1.) Music anywhere is too loud. Shopping at Forever 21 becomes a total nightmare, and you turn down anyone’s suggestion to dine at The Painted Burro.

2.) The temperature is never right. You bring a cardigan wherever you go to combat this issue.

3.) Preventative tinkling is key—you never know where the next bathroom will be!

4.) You carry small snacks around with you at all times in case you get peckish. (Which you will.) Gotta keep that blood sugar up.

5.) Your purse or backpack always contains Advil, tissues, hand sanitizer, bandaids, etc. in anticipation of any potential roadblocks.

6.) The print is always too small. You don’t want to mistake “potato” for “adobo” on the menu at Tenoch again (lol), so you bring your glasses everywhere.

7.) You find yourself unable to tolerate lactose in any form. One scoop of ice cream and you’re down for the count.

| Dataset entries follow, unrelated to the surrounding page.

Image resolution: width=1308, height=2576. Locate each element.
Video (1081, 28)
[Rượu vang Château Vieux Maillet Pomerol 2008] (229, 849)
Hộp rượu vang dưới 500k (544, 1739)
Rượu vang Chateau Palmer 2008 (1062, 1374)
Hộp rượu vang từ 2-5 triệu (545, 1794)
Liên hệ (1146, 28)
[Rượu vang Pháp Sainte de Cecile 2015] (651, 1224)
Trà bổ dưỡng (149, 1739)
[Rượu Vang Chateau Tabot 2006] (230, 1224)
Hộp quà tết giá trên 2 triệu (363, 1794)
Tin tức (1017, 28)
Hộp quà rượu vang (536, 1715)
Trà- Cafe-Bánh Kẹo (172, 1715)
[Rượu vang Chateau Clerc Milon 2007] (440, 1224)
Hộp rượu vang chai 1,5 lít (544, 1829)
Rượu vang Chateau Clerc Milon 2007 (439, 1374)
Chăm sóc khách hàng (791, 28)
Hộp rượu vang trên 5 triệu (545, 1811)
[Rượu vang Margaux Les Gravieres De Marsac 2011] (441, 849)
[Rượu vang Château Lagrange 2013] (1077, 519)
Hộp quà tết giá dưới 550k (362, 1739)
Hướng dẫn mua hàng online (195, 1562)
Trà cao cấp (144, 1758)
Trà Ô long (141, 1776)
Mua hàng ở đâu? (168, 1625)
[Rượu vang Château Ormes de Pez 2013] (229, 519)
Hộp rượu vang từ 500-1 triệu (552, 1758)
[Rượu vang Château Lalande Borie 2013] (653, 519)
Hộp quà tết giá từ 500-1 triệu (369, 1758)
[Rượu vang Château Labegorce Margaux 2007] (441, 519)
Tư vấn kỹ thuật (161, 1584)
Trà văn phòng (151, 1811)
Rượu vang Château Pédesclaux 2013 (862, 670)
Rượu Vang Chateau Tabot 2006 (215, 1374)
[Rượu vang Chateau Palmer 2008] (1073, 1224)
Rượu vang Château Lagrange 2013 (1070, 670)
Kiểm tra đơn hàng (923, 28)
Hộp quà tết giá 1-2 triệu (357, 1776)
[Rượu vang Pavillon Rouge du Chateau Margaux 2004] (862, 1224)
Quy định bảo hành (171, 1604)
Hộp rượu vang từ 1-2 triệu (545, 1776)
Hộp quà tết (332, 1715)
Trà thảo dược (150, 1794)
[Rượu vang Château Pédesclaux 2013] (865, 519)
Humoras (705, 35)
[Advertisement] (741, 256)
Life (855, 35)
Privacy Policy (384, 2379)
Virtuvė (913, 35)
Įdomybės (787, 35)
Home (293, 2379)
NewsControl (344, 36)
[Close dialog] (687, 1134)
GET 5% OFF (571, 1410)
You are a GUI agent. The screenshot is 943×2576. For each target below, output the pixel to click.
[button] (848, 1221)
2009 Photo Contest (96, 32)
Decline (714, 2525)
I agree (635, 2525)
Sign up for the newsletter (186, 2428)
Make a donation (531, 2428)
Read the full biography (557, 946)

8.) You find yourself reusing plastic baggies, because they’re costly and you hate to be wasteful.

9.) 10:30 p.m. rolls around, and while everyone’s getting ready to go out, you’re ready for bed. In the (tragic) event that you didn’t have your nap, you find yourself unable to rally.

10.) For the final step in your transformation, you realize you’re constantly followed around by cats. It becomes clear where you’ll finally end up—surrounded by fur in the comfort of your own living room, and you’re OK with it.